UPDATE (starting from result):
#getting A indexes
letter_seq=result[5:]
ind=result[:4]
Aind=ind[0].split('.')[1].replace(';', '')
#getting one long letter seq
long_letter_seq=reduce(lambda x, y: x+y, letter_seq)
#extracting the final seq fromlong_letter_seq using Aind
output = long_letter_seq[int(Aind.split(',')[0]):int(Aind.split(',')[1])]
the last line is just a union of several operations that were also used earlier.

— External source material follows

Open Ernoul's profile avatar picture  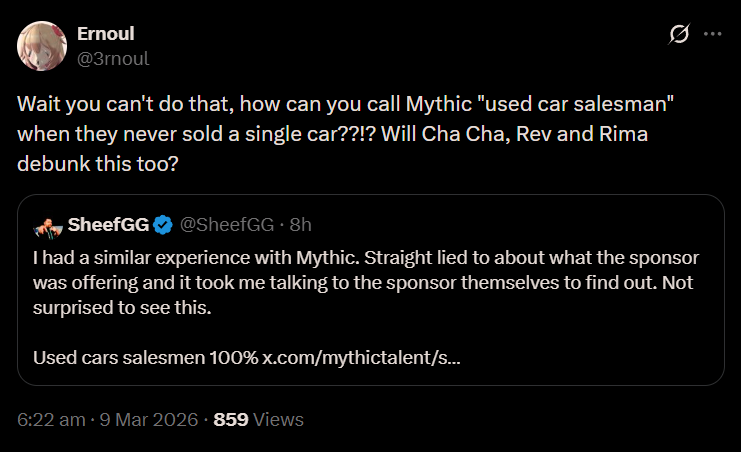coord(42,45)
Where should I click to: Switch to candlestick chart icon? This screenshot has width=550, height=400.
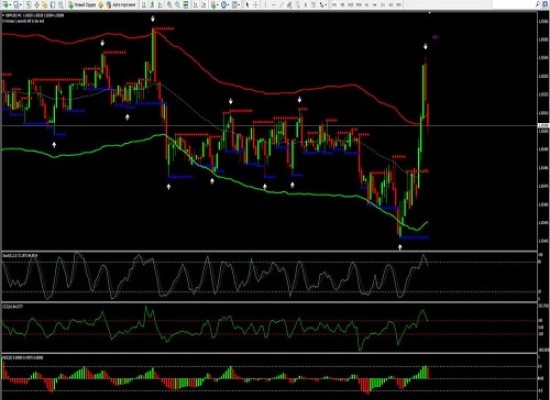pos(152,5)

Same for B C D etc -- so a lot of manual work and calculations...
BE CAREFUL with indexes of A -- numbering in python starts from 0 which may not be the case in your numbering system.
The more elegant solution would be using re (https://docs.python.org/2/library/re.html) to find pettern using a mask, but this requires very well defined rules for how to look up the sequence needed.
UPDATE2: it is also not clear to me what is the role of spaces -- so far I removed them but they may matter when counting the letters in the original string.